[Stored items]

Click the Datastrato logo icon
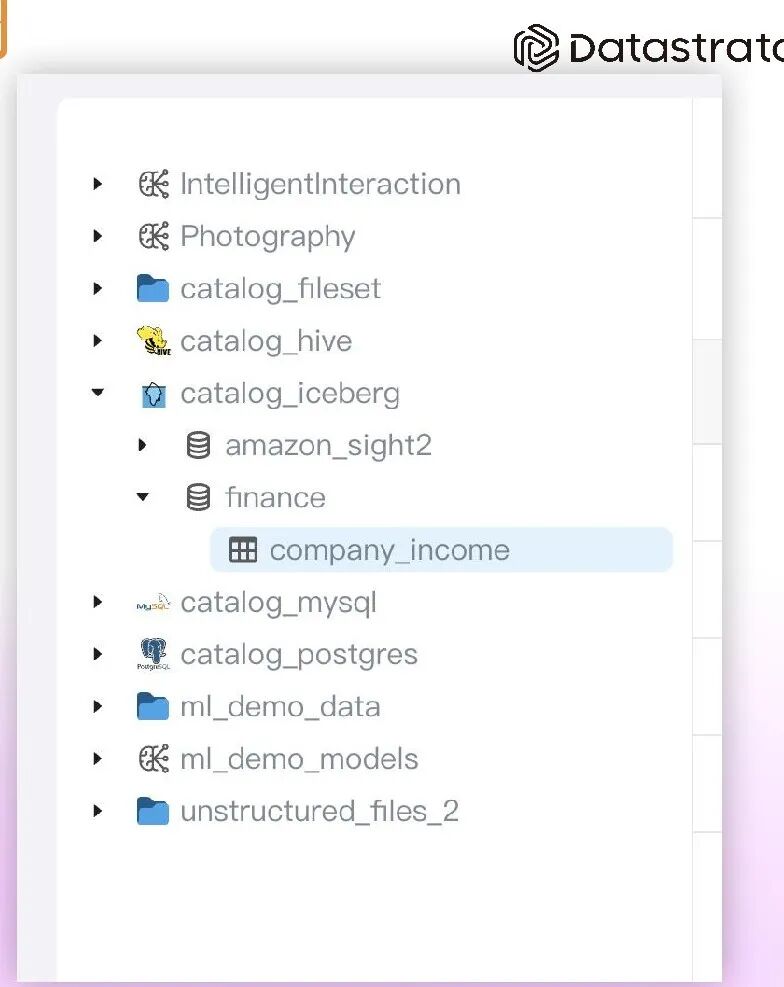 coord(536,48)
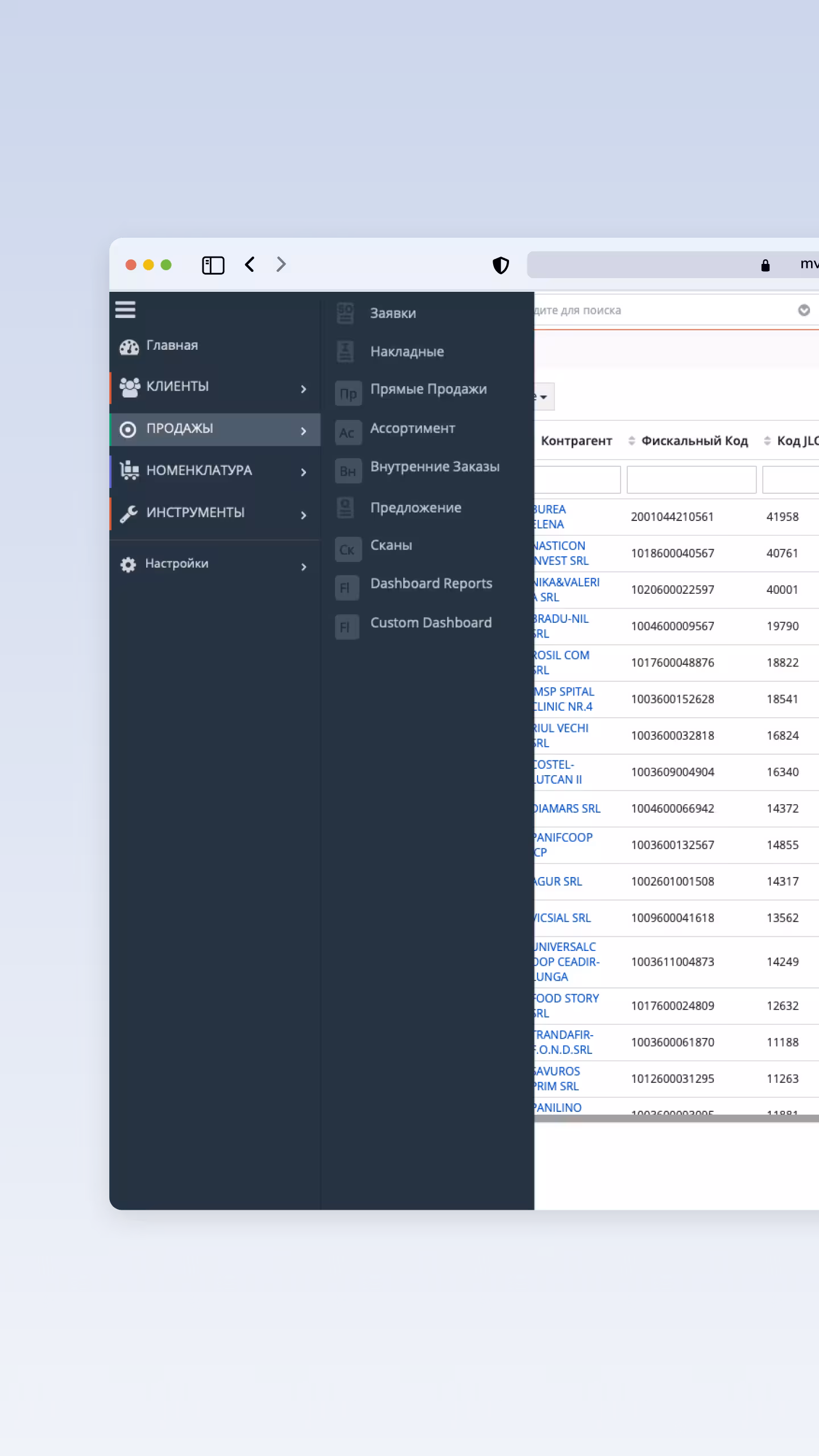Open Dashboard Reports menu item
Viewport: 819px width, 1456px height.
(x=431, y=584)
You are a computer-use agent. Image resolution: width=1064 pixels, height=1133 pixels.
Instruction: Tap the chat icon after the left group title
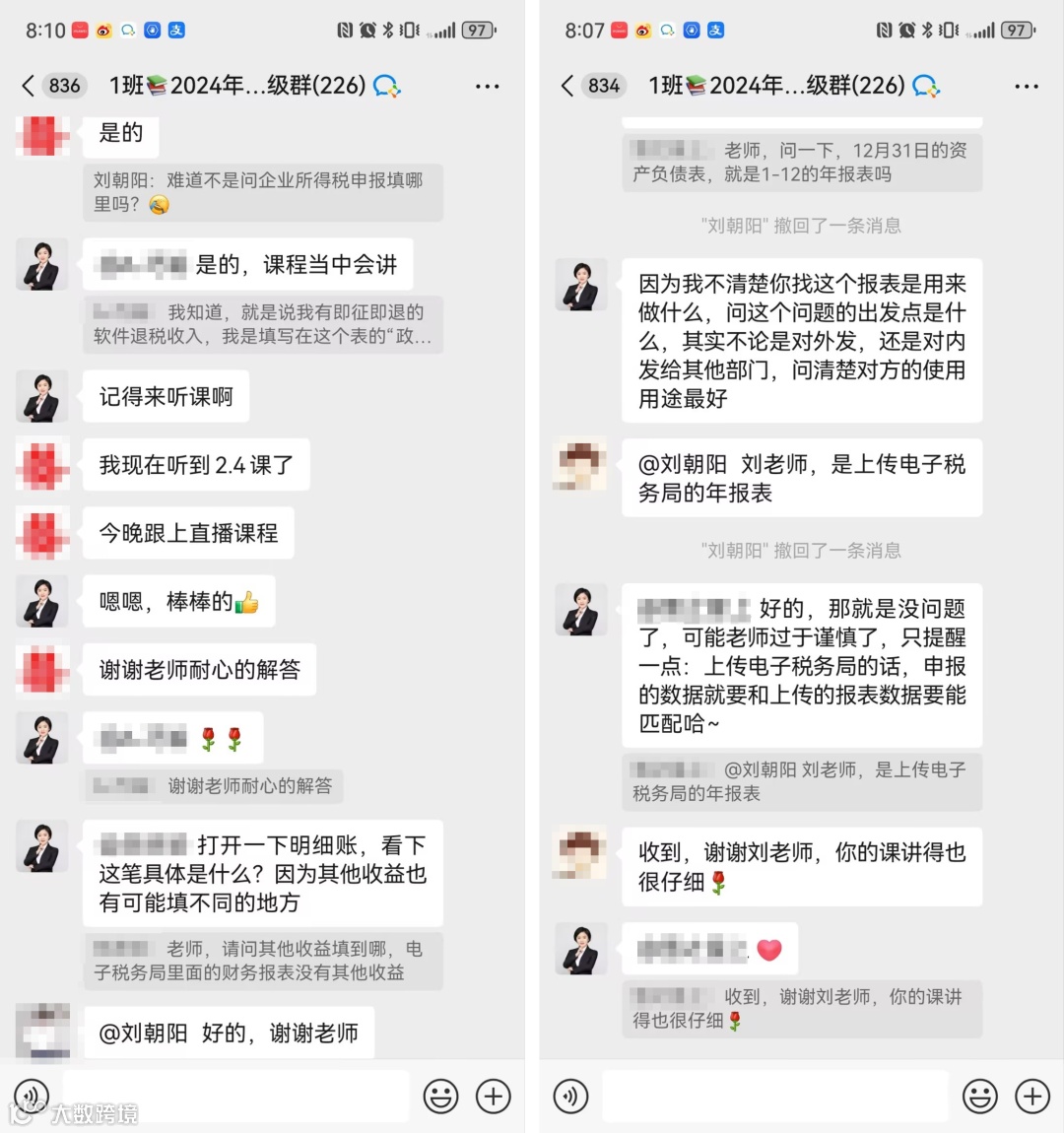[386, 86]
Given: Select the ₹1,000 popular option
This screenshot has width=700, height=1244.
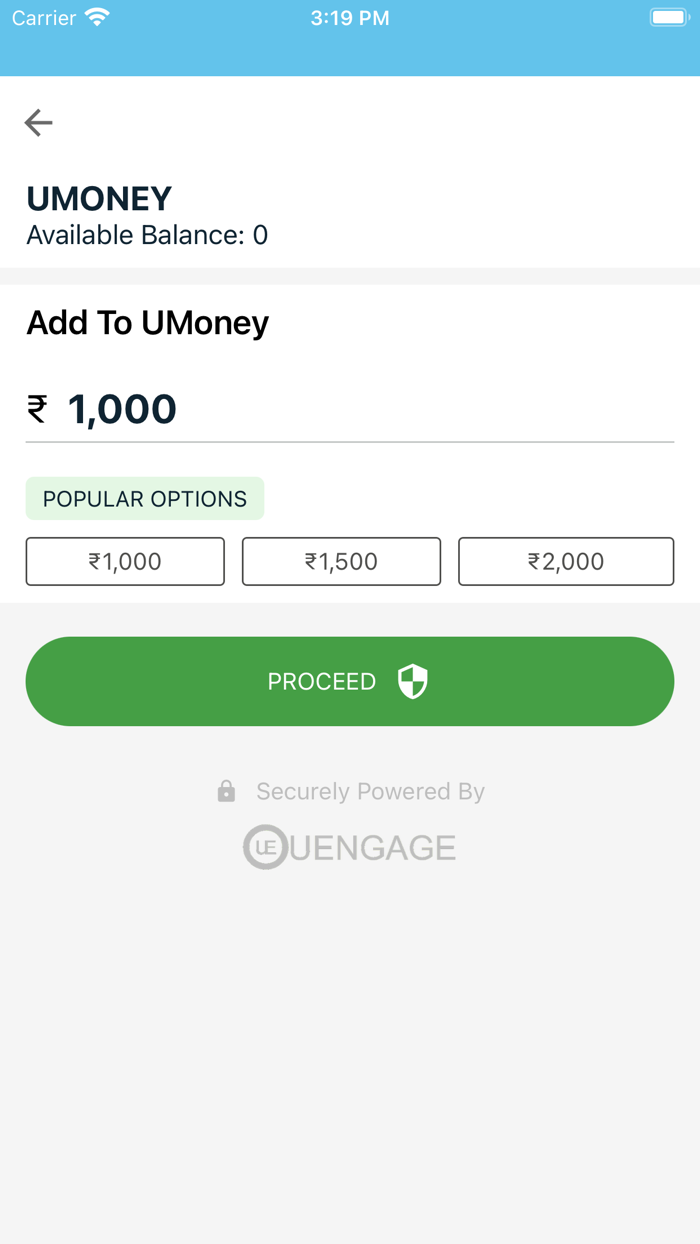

**Directions for this task:** In your copy of the entries above, leave out the pictures and keep every word exact.

**Your solution:**
Click the Datastrato logo icon
 coord(536,48)
Open Dashboard Reports menu item
Viewport: 819px width, 1456px height.
(x=431, y=584)
You are a computer-use agent. Image resolution: width=1064 pixels, height=1133 pixels.
Instruction: Tap the chat icon after the left group title
[386, 86]
Given: Select the ₹1,000 popular option
This screenshot has width=700, height=1244.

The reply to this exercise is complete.